As soon as Congress convened in December 1865, Stevens led Congress in appointing a joint committee (a committee comprising members of the House and the Senate) on Reconstruction. Stevens was named chairman of the House side of the committee. On December 18, 1865, he gave a rousing speech declaring that it was the duty of Congress to supervise Reconstruction and demand tough terms of the former Confederate states ("they must come in as new states or remain as conquered provinces"). Stevens also insisted that Congress protect the rights and help provide opportunities for freedmen (see box) and rejected Johnson's authority to define the terms of Reconstruction.
In February 1866, Congress and the president began clashing over legislation when Johnson vetoed the Freedmen's Bureau Bill, which intended to establish an organization to supervise relief and educational activities relating to war refugees and freedmen. After Stevens and Johnson made speeches attacking one another, Stevens helped push through Congress a civil rights bill and a revised Freedmen's Bureau bill over Johnson's vetoes.

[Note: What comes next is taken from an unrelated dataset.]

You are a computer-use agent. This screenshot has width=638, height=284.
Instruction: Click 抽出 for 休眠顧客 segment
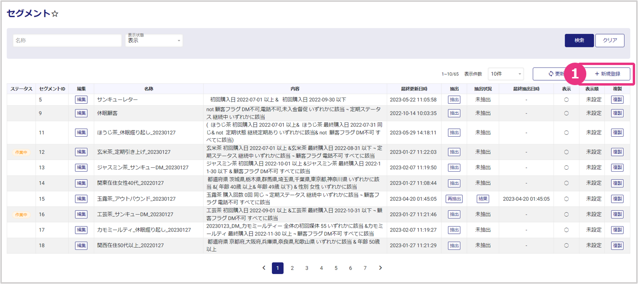(454, 113)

An Excerpt from Stevens's Address to Congress on December 18, 1865
In a stirring speech on December 18, 1865, Thaddeus Stevens forcefully spoke out in favor of Congress taking charge of the Reconstruction efforts. The following is an excerpt taken from the From Revolution to Reconstruction Web site:
Nobody, I believe, pretends that with their old constitutions and frames of government [the former Confederate states] can be permitted to claim their old rights under the Constitution. They have torn their constitutional States into atoms, and built on their foundations fabrics of a totally different character. Dead men cannot raise themselves. Dead States cannot restore their existence "as it was." Whose especial duty is it to do it? In whom does the Constitution place the power? Not in the judicial branch of Government, for it only adjudicates [judges] and does not prescribe laws. Not in the Executive, for he only executes and cannot make laws. Not in the Commander-in-Chief of the armies, for he can only hold them under military rule until the sovereign legislative power of the conqueror shall give them law. Unless the law of nations is a dead letter, the late war between two acknowledged belligerents severed their original compacts and broke all the ties that bound them together. The future condition of the conquered power depends on the will of the conqueror. They must come in as new states or remain as conquered provinces. Congress … is the only power that can act in the matter.…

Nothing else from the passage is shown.